Single by Luke Combs

from the album Gettin' Old
- Released: October 16, 2023
- Genre: Country
- Length: 3:59
- Label: Columbia; River House;
- Songwriters: Randy Montana; Dave Turnbull;
- Producers: Chip Matthews; Luke Combs; Jonathan Singleton;

Luke Combs singles chronology
| "Life Goes On" (2023) | "Where the Wild Things Are" (2023) | "Ain't No Love in Oklahoma" (2024) |

= Where the Wild Things Are (song) =

"Where the Wild Things Are" is a song written by Randy Montana and Dave Turnbull, and recorded by American country music singer Luke Combs.

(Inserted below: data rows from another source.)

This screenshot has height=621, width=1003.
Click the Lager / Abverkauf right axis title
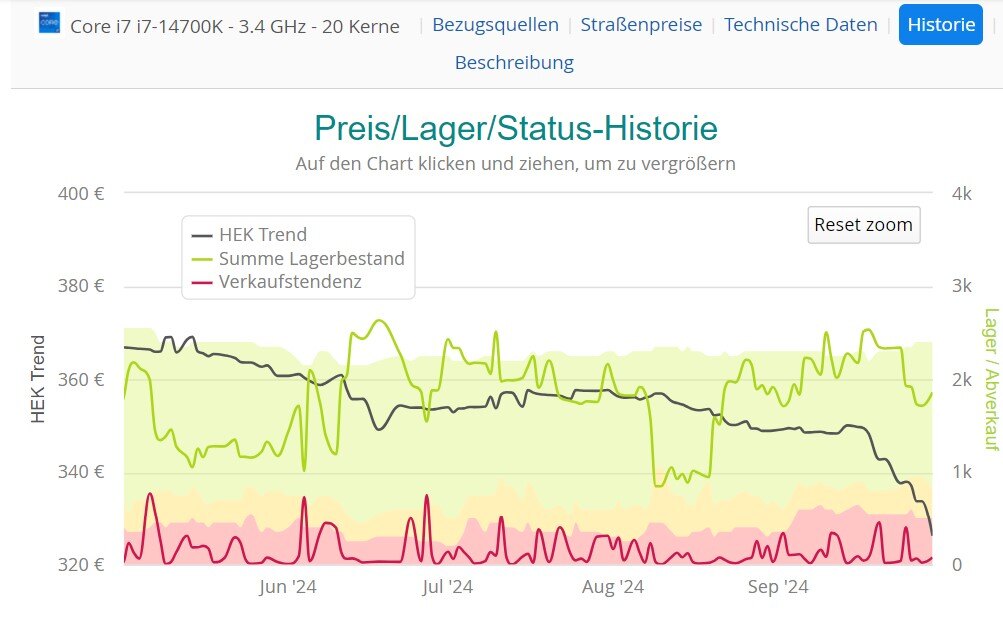(991, 379)
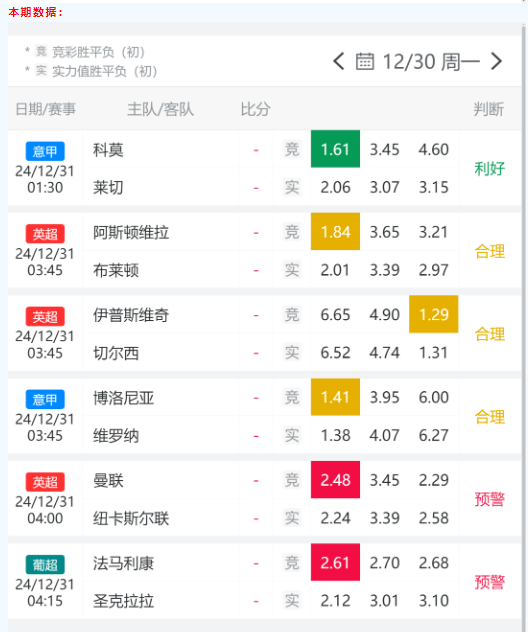This screenshot has height=632, width=528.
Task: Click the blue 意甲 badge for 科莫 match
Action: (x=45, y=152)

It was released on October 16, 2023 as the third single from his fourth studio album Gettin' Old.

==History and content==
Songwriters Randy Montana and Dave Turnbull wrote "Where the Wild Things Are" several years prior to it being recorded by Combs. According to Combs in an interview with the blog Country Now, the song was originally submitted to Eric Church, who declined to record it. Billy Dukes of Taste of Country thought the song had "outlaw" imagery and noted it to be one of the few "storytelling" songs in Combs's discography.

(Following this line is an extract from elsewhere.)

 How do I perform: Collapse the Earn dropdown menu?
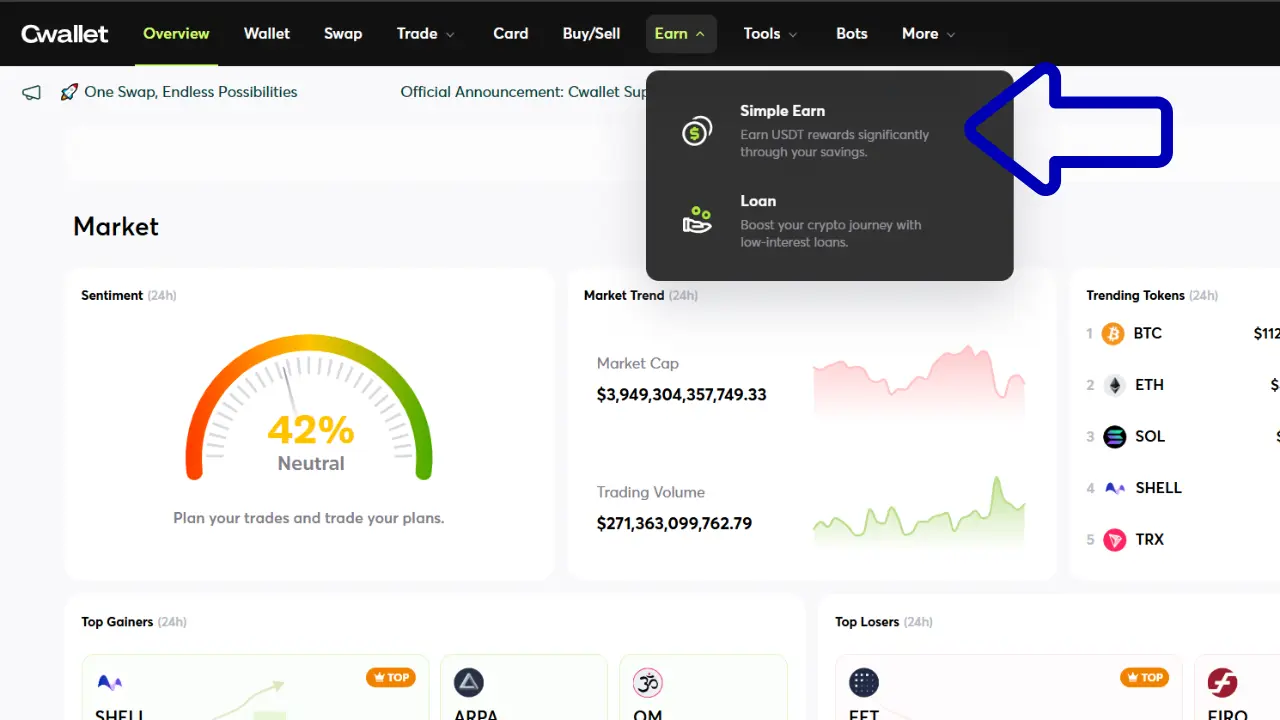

==Commercial performance==
"Where the Wild Things Are" peaked at number three on the Billboard Country Airplay chart in late February 2024, becoming Combs's second single to miss the number one spot on that chart, and with a number four peak on Hot Country Songs, it was his first single to miss the top spot on either. It did, however, reach number one on the Canada Country chart.

==Charts==
===Weekly charts===

Weekly chart performance for "Where the Wild Things Are"
| Chart (2023–2026) | Peak position |
|---|---|
| Australia (ARIA) | 24 |
| Australia Country Hot 50 (The Music) | 14 |
| Canada Hot 100 (Billboard) | 26 |
| Canada Country (Billboard) | 1 |
| Global 200 (Billboard) | 108 |
| Ireland (IRMA) | 14 |
| Sweden Heatseeker (Sverigetopplistan) | 7 |
| UK Singles (Official Charts) | 37 |
| UK Country Airplay (Radiomonitor) | 18 |
| US Billboard Hot 100 | 26 |
| US Country Airplay (Billboard) | 3 |
| US Hot Country Songs (Billboard) | 4 |

===Year-end charts===

2024 year-end chart performance for "Where the Wild Things Are"
| Chart (2024) | Position |
|---|---|
| Australia (ARIA) | 68 |
| Canada (Canadian Hot 100) | 69 |
| Global 200 (Billboard) | 196 |
| US Billboard Hot 100 | 70 |
| US Country Airplay (Billboard) | 39 |
| US Hot Country Songs (Billboard) | 14 |

2025 year-end chart performance for "Where the Wild Things Are"
| Chart (2025) | Position |
|---|---|
| Australia (ARIA) | 70 |

==Certifications==

Certifications for "Where the Wild Things Are"
| Region | Certification | Certified units/sales |
| Australia (ARIA) | 3× Platinum | 210,000^{‡} |
| Canada (Music Canada) | Platinum | 80,000^{‡} |
| New Zealand (RMNZ) | Platinum | 30,000^{‡} |
| United Kingdom (BPI) | Platinum | 600,000^{‡} |
| United States (RIAA) | 4× Platinum | 4,000,000^{‡} |
^{‡} Sales+streaming figures based on certification alone.